Interviews, insight & analysis on digital media & marketing

Katy Howell: Climb inside the skin of your audience

Katy Howell, CEO of social media agency  Immediate Future, is one of the most innovative and creative leaders in the digital industry and NDA’s monthly columnist.

Many years ago, I worked with a well-known white goods brand. We were presenting a messaging strategy when the client-side marketing lead, stopped us and said, “well, that will never work”. I asked why. She said that she wouldn’t be convinced by the message – it just didn’t resonate with her.

She was a mum of three, who owned her semidetached house, in the rural north. We were targeting young people, who rented property in major cities. She didn’t have the same motivations and drivers as the audience we were targeting. She was only looking through her lens.

She ignored all the data we showed her. She ignored all the insight, the demographics and the carefully built personas. She built her idea of marketing on who she was. Of course, we persuaded her otherwise. And dare I say it, we were proved right.

Fast forward to this year. Once again, we are faced with brands that build their communications on how the marketing team view the world. But now, the risk is more than sending the wrong message to an audience that will ignore it. The compulsion to gain attention on social, and the desperate need to be part of a movement (any movement), means brands are taking risks. Not necessarily a bad thing, but when those risks are only filtered through one lens – it can go badly wrong. It can risk the brand itself.

Tone deaf comms

From Burger King to Beattie Communications, it’s been obvious that a filter is not switched on. Tone-deaf comms seem to pop up every month. In fact, across the last year there have been a multitude of insensitive posts and tweets around COVID, BLM and every bandwagon going. They are missing the mark. They lack a genuine feel.

It really pisses me off. Not just for the obvious crassness, but because it’s a failing from which our industry never seems to learn. Marketing is not about us. It is about the people we serve – our customers. When brands prioritise being clever, over communicating with their audience, customers notice. And on social they shout back. Loudly.

We are the problem

The problem is that marketing (agency or client side) is generally very homogenous. We all come from similar backgrounds, similar education, similar everything. Moreover, we are trained to think a particular way – by our peers and our bosses. The need for diversity sits in the room like the proverbial elephant, loudly hiccupping. Really, we cannot ignore it anymore.

The failure of brands to read the room is a failure to understand ourselves and our audiences. A few weeks ago, Stephen Waddington drew my attention to a blog by Martin Weigel. I have since read it several times. It is long, it is genius, it is everything right now.

In it he quotes Atticus Finch, who says to his daughter Scout in To Kill A Mockingbird: “You never really understand a person until you consider things from his point of view, until you climb inside of his skin and walk around in it.”

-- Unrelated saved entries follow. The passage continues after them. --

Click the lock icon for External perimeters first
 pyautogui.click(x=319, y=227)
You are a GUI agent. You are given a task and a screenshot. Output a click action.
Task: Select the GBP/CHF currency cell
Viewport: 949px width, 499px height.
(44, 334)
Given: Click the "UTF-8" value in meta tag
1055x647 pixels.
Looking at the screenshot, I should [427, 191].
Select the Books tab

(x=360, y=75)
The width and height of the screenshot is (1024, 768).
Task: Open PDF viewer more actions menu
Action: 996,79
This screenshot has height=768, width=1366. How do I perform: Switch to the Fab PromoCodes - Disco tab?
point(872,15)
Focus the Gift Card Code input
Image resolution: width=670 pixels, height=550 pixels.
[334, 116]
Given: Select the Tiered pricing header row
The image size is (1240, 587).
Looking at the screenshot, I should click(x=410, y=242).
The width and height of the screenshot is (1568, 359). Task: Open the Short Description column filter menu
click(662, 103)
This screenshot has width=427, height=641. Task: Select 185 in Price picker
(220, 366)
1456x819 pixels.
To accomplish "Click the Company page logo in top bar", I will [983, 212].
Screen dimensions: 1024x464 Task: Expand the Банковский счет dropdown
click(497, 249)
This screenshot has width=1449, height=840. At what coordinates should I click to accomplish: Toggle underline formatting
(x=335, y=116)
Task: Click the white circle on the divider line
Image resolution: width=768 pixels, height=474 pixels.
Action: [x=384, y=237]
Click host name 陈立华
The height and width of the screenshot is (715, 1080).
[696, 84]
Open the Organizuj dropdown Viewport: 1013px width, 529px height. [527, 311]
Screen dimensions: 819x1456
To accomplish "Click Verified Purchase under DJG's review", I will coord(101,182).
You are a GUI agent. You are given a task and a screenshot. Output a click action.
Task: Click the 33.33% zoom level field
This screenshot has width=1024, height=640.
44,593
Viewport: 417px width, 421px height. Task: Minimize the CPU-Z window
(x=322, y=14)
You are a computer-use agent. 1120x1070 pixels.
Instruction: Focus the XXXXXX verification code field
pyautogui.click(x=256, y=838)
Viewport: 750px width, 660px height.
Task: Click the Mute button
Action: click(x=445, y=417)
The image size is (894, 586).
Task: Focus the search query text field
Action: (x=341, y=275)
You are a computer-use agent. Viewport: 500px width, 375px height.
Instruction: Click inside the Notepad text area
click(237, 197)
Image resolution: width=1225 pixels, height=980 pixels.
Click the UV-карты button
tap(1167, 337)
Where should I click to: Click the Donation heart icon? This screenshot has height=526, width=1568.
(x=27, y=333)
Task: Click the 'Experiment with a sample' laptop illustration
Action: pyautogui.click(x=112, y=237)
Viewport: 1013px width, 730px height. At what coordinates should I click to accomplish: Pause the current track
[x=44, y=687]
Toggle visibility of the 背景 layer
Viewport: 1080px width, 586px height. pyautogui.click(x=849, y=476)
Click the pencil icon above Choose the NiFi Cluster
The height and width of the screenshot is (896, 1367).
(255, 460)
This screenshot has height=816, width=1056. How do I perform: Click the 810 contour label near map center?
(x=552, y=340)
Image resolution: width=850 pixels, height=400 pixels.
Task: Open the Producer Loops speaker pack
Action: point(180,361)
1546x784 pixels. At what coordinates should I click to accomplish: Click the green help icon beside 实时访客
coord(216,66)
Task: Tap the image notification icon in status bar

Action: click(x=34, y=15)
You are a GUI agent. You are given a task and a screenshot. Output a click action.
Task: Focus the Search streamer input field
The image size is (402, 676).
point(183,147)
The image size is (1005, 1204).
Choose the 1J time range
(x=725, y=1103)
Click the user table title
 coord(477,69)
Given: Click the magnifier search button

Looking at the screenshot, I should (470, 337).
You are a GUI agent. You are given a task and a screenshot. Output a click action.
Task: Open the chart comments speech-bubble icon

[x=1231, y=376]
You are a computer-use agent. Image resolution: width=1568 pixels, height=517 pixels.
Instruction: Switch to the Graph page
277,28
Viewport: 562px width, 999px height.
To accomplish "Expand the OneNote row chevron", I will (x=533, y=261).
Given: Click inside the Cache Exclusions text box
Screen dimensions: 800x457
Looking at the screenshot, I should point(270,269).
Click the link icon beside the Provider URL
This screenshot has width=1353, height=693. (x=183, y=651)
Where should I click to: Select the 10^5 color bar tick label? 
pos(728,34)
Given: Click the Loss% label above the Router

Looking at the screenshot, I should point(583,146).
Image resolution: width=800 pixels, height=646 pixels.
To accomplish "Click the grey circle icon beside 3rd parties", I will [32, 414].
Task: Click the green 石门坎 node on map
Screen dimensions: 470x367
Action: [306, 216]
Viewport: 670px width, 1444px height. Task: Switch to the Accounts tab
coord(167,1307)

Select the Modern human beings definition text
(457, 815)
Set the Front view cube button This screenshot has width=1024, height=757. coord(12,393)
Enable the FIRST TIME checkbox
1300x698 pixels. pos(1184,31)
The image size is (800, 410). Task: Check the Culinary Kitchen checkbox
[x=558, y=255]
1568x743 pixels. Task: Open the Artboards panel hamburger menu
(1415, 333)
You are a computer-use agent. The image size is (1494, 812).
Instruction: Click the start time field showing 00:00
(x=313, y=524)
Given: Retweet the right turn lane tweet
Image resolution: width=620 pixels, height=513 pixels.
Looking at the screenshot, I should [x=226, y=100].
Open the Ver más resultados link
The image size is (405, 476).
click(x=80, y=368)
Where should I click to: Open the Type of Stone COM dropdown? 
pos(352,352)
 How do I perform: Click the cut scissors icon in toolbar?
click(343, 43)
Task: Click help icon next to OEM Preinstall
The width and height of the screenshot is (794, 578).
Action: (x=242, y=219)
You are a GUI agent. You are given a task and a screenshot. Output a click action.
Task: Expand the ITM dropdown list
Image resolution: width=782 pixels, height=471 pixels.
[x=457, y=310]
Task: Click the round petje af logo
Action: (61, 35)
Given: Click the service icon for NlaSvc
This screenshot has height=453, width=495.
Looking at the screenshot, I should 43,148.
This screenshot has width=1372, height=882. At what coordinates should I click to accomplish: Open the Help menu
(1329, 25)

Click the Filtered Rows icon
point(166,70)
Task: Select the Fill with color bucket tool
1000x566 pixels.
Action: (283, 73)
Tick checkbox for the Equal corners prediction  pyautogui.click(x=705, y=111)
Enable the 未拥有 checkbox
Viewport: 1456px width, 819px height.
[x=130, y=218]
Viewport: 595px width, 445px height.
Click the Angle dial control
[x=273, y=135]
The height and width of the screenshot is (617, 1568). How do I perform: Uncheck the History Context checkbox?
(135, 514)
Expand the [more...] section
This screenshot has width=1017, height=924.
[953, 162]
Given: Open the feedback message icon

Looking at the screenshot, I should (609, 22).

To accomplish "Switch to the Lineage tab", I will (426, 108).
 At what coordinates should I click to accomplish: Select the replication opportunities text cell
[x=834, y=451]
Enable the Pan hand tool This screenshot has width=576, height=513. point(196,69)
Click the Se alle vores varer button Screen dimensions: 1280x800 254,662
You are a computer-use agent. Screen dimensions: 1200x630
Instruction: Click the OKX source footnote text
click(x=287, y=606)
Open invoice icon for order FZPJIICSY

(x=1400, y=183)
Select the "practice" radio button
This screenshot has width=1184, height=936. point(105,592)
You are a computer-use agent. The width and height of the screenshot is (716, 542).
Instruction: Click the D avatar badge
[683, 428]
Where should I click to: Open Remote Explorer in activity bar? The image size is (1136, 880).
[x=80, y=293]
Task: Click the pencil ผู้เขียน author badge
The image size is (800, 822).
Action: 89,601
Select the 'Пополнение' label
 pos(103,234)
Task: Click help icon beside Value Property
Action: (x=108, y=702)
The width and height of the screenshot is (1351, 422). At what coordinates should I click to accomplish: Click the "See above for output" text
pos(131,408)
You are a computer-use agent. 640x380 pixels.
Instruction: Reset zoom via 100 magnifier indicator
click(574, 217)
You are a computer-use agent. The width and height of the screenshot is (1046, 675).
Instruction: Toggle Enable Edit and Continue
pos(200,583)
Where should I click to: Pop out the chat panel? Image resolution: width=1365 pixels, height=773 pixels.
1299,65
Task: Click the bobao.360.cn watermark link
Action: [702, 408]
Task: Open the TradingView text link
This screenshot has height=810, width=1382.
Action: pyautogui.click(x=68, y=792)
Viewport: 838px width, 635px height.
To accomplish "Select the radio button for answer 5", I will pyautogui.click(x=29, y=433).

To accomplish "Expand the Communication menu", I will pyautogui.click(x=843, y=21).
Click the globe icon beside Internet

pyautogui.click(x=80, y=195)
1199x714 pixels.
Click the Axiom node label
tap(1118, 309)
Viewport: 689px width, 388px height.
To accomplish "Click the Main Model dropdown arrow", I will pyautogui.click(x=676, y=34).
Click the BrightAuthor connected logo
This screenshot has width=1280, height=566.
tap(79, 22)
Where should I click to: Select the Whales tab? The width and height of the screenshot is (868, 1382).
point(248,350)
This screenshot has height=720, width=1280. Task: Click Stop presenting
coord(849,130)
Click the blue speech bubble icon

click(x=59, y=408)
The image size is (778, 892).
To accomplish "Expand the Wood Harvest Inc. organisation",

Weigel goes on to detail beautifully why marketing and advertising professionals live in an echo chamber. It isn’t just the IPA stats on gender and ethnicity that make for jaw-dropping reading, but the social grade backgrounds, the elite education and the age of those in our world. We are a monoculture.

And it is this bubble view that means we can never get it quite right. We can never walk in the shoes of our customers. We will never understand their drivers or achievements or motivations. The conclusion is that we are disconnected.

A rush for attention

There is more to all the tone-deaf missteps we are seeing in social media. There is a desperate imperative to grab attention. A lazy view that in order to be bold, you need to be brash. Couple this frantic grab for eyeballs with a fundamental misunderstanding of the people we are trying to get to buy from us, and disaster is bound to ensue.

We have to slow down. Content needs to be better, more relevant and more thoughtful. Or we risk bashing our own brands into the ground.

More diversity is part of the solution. Listening is essential too. Gathering insight on customers from social data to customer feedback is more than ticking the box on research. We need to really listen to the insight and stress test our approach. Planning with a framework that includes variances for societal and cultural shifts, that allows time to view through multiple lenses. That is the way forward.  Add to that a heavy dose of common sense that comes with experience – and dare I say it, age.

Faux pas, screw ups and stupidity on social only rarely take a brand or a person down. But if we don’t correct this, it will gradually erode trust and loyalty.  It will leave a lasting mark on the brand, that just can’t be washed away.

It’s time to step into our customers’ shoes, see through their eyes, and wear their skin (metaphorically of course).